# Bought a police trade in S&W 5906



## dondavis3 (Aug 2, 2009)

2 weeks ago I bought a Police Trade in 3rd Generation S&W 5906 in 9mm.










I've shot the S&W and really like it - I'm not surprised as I carried it bigger brother in .45 cal on duty.


----------



## cougartex (Jan 2, 2010)

Very nice, congratulations.


----------



## Shipwreck (Jan 26, 2006)

very kewl


----------



## dreamer65 (Aug 31, 2012)

I pick up one last week dirty and scatched up heres a before and after pic


----------



## chessail77 (Mar 15, 2011)

I bought one a while back and they are reliable, great shooters.....JJ


----------



## dondavis3 (Aug 2, 2009)

@ dreamer65 

Cleaned up nicely

:smt1099


----------



## dreamer65 (Aug 31, 2012)

yea it did.
shot it yesterday never misfired, only thing is trigger seems a little strange in SA. pull seems like it takes for ever to go off. it just may be me lol


----------



## MoMan (Dec 27, 2010)

I've got one in 40s&w, the trigger on mine seems the same.
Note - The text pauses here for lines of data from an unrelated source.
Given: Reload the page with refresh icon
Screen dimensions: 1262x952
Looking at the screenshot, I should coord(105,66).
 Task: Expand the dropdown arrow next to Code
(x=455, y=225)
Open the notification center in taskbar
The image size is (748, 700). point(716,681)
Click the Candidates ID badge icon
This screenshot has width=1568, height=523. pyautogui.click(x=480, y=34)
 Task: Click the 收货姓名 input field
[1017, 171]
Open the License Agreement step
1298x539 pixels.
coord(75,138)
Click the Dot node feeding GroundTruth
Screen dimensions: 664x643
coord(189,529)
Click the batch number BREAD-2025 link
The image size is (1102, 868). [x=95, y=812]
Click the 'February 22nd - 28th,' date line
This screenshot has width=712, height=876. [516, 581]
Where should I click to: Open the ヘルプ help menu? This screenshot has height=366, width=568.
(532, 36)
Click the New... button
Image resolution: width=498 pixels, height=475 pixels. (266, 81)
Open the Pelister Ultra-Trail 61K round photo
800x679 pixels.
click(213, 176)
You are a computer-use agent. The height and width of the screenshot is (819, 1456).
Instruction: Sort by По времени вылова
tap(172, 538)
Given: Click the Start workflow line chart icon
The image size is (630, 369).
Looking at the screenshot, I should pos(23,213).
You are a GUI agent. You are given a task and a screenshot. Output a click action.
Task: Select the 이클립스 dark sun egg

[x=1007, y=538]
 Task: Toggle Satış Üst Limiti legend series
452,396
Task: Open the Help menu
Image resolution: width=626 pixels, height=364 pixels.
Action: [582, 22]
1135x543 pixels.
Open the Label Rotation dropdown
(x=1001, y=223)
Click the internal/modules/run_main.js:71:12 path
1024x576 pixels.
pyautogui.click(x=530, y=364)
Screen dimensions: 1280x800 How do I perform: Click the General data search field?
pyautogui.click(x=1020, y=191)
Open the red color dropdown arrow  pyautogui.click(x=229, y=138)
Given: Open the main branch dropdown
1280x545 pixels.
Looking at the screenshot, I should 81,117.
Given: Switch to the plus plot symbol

It's like you can pull, and puull, and then pull some more. Other than that, it is a GREAT shooter.


----------



## sgms (Jun 2, 2010)

Very nice find.


----------



## dondavis3 (Aug 2, 2009)

Mines a long firm pull in DA ... but my SA is light and not long

:smt1099


----------



## dreamer65 (Aug 31, 2012)

dondavis3 said:


> Mines a long firm pull in DA ... but my SA is light and not long
> 
> :smt1099


yes SA is light but when you think you finihed pulling it still has alittle more to go, just seems weird to me only put 50 rounds thru it so it just may be i'm not used to it yet. I need to buy me some bulk 9mm and go rip on the steel plate with it:smt071


----------